_Testo_
Quella comunione dei santi con i nostri cari
«Quando il cuore è ferito è difficile pregare, lo capisco. La tentazione è quella di chiuderci in noi stessi. Dobbiamo, invece, aprire insieme il nostro cuore al cuore misericordioso di Dio. Lui ci accoglierà, colmandoci del suo amore che trasforma».
Padre Oliviero Svanera è il Rettore della Basilica. Lo scorso aprile, nella domenica in Albis e della Divina Misericordia, ha promosso, per la prima volta, «Tuo figlio vive», celebrazione voluta per stare vicino alle famiglie che vivono l’esperienza della perdita.
Parole, e momento di preghiera, non nascono per caso. Padre Svanera ha ascoltato tante storie, ha condiviso la sofferenza di tante famiglie. Alla messa c’erano Associazione italiana familiari e vittime della strada, Comunità figli in cielo, De Leo Fund onlus e L’Isola che c’è (Hospice Pediatrico PD). La messa ha visto una supplica al Santo «che ha stretto tra le braccia il Bambino Gesù proprio come un padre e una madre i propri figli» e una speciale benedizione.
«Il vero problema per un genitore, un famigliare è quando cala la tensione, quando, soprattutto nelle persone che ci circondano, l’aspetto di coinvolgimento emozionale vien meno, com’è naturale o nell’ordine delle cose. Così capita che le persone si ritrovino da sole a fare i conti con ferite che continuano ad aver bisogno di essere curate. E qui la fede gioca un ruolo decisivo e terapeutico. Sta, in questo particolare momento, una dimensione di fede eccezionale – prosegue –. Mi spiego, lanciando una provocazione. Chiediamoci cosa avviene durante la celebrazione dei funerali: l’Eucaristia è davvero un’occasione per evangelizzare la morte e la speranza cristiana?

_Dati forniti_
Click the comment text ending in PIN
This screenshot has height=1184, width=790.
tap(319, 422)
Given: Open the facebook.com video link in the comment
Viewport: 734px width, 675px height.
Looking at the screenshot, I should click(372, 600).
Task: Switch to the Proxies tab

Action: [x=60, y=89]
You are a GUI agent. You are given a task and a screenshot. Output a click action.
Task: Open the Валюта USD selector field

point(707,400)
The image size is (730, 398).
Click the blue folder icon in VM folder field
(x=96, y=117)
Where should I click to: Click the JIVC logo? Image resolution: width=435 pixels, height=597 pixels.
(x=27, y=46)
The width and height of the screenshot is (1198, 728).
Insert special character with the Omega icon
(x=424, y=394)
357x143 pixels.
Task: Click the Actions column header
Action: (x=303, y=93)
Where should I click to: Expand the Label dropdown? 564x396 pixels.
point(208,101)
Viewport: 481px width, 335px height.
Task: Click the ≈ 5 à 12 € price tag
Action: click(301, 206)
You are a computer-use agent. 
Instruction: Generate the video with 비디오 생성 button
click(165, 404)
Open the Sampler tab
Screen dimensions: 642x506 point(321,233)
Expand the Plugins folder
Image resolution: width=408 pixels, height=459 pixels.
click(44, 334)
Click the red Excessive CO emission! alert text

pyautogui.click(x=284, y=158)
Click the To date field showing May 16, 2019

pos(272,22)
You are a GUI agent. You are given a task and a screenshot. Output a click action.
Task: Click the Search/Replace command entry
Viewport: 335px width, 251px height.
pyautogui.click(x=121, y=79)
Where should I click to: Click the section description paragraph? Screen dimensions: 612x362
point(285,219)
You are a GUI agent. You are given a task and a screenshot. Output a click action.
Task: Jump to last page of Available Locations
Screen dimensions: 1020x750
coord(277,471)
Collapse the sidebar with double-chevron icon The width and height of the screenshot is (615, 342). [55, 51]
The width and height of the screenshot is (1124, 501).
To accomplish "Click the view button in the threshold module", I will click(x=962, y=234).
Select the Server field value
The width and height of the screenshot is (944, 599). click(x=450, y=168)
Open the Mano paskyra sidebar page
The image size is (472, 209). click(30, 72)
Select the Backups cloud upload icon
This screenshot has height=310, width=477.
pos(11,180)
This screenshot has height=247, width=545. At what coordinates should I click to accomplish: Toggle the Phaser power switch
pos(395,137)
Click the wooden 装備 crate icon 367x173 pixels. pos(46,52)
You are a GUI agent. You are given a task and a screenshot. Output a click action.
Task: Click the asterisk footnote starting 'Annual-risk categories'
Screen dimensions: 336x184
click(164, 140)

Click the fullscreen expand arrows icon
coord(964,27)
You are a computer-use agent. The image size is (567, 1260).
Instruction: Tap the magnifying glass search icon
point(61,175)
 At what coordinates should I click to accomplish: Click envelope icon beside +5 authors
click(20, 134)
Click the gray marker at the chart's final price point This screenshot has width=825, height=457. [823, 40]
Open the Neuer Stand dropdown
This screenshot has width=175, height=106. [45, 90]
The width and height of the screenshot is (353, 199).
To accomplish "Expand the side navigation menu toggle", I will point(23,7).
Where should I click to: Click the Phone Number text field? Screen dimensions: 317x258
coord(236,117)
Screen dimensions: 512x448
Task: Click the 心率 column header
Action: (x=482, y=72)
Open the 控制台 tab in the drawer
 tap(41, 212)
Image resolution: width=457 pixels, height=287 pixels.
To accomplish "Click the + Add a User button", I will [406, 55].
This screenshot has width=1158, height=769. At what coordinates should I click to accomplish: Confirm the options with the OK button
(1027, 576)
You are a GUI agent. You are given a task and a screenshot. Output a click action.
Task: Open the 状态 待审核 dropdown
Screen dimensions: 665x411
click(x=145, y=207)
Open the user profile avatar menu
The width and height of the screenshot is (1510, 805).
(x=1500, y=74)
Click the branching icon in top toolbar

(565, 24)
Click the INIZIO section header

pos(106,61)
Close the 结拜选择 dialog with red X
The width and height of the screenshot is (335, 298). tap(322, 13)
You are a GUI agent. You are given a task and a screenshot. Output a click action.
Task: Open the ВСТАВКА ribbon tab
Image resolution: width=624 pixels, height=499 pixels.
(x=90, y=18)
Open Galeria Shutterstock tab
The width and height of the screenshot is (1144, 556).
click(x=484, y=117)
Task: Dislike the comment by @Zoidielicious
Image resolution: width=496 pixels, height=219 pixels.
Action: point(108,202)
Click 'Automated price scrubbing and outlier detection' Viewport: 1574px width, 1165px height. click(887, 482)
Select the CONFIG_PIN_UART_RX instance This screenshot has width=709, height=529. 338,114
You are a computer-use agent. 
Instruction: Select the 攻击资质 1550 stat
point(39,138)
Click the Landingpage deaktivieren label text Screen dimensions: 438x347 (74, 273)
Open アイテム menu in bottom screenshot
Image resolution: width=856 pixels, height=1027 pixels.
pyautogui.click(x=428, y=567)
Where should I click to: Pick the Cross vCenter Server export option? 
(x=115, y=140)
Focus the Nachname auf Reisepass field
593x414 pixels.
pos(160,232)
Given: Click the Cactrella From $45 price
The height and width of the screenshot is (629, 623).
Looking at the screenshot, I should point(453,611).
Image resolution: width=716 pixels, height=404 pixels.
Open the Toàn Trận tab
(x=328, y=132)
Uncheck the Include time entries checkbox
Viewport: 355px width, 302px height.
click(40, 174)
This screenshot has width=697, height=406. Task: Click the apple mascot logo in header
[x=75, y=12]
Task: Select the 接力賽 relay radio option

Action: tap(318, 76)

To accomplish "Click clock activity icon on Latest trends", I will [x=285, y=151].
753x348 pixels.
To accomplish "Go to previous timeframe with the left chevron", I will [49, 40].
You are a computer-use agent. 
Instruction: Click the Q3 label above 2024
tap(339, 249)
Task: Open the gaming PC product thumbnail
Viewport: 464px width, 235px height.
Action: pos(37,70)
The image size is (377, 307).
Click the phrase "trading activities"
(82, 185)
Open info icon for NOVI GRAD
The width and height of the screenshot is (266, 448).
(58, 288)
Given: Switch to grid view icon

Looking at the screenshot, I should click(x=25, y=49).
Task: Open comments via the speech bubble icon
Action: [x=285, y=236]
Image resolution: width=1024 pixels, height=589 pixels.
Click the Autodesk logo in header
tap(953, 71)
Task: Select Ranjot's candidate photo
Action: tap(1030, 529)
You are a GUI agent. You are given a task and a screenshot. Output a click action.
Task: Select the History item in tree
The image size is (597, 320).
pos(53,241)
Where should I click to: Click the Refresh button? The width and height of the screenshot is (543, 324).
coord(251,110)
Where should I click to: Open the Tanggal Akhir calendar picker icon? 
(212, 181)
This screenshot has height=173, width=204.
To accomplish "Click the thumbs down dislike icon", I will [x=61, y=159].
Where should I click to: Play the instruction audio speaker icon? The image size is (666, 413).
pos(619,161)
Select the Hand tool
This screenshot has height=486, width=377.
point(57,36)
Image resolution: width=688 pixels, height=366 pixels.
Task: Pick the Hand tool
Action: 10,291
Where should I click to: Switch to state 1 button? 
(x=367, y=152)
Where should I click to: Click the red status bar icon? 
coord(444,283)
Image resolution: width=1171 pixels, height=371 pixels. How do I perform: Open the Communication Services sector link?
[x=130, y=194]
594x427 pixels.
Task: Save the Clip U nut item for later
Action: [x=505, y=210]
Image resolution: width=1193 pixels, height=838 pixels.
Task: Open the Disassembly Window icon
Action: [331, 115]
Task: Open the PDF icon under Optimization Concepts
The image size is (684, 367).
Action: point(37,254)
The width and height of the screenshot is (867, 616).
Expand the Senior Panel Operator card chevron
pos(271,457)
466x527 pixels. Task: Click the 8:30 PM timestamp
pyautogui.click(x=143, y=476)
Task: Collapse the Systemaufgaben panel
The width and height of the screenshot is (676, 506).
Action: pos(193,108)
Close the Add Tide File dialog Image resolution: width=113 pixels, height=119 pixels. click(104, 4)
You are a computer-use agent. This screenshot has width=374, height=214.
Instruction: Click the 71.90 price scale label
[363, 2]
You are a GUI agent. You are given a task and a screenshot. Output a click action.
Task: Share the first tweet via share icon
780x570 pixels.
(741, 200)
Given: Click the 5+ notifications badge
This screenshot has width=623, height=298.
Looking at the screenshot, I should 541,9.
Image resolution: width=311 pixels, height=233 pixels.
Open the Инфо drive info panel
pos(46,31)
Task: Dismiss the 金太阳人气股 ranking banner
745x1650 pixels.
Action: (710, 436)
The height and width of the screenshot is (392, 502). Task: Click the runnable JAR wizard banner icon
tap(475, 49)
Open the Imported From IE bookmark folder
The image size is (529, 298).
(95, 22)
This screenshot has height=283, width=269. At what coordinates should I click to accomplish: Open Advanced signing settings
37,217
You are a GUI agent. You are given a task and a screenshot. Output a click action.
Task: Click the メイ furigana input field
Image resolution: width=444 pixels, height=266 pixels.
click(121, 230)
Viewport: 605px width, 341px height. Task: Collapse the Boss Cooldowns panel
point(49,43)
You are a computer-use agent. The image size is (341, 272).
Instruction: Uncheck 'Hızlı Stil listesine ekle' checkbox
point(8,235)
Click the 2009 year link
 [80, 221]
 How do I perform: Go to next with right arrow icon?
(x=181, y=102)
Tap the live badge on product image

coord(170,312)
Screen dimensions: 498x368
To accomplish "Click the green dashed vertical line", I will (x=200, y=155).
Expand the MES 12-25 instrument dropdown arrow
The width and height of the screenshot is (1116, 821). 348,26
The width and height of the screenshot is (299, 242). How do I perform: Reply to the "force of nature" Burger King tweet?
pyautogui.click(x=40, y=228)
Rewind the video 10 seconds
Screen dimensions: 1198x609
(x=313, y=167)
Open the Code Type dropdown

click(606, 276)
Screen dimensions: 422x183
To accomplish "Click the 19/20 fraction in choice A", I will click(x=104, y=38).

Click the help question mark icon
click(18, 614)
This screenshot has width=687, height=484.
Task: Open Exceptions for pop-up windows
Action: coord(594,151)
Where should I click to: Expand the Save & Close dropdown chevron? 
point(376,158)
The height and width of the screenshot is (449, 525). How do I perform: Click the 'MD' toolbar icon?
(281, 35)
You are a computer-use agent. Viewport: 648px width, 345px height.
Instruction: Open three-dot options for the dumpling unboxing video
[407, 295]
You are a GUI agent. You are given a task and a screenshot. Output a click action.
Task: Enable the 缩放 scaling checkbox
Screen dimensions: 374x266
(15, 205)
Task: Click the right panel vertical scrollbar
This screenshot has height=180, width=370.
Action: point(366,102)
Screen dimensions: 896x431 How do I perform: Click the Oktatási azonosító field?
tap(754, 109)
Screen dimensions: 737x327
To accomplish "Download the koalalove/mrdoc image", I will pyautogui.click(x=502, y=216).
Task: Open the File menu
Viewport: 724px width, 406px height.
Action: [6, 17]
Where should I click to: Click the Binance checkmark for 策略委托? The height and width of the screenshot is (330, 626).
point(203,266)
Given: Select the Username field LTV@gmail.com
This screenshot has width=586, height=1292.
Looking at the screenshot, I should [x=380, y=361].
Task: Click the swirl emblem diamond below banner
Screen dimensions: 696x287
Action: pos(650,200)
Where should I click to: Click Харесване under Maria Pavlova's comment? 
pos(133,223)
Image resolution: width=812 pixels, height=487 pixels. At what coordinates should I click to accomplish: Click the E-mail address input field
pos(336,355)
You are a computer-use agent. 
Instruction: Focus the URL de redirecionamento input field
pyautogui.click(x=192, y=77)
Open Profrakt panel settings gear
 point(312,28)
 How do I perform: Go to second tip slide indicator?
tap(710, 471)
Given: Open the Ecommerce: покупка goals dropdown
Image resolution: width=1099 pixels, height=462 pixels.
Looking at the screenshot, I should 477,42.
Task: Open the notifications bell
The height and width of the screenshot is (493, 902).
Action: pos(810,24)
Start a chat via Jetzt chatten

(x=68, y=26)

_Compiti richiesti_
- A) Elenca tutte le realtà che, secondo il testo sulla celebrazione «Tuo figlio vive», erano presenti alla messa.
- B) Scrivi il seguito del testo sulla celebrazione «Tuo figlio vive», partendo dopo la sua ultima frase.

_Risultati_
- A)
- Associazione italiana familiari e vittime della strada
- Comunità figli in cielo
- De Leo Fund onlus
- L'Isola che c'è (Hospice Pediatrico PD)

- B)
A volte tutto finisce per esaurirsi al solo ricordo, pur giusto e condivisibile, della persona scomparsa. Spesso non ci si rammenta del fondamentale e grande messaggio cristiano della risurrezione, della comunione dei santi con i nostri cari. È questo passaggio che permette di trasformare una tragedia, una ferita, come la perdita di un figlio, in una feritoia di luce e di speranza».
Ed è a questo punto che sono cominciati anche molti percorsi di fede imprevisti, inimmaginabili per le stesse persone coinvolte. «”Sa, padre – mi raccontano –, credevo di non farcela. Sapere che esiste una dimensione diversa, in cui la morte acquista un suo significato preciso, mi dà forza e speranza”».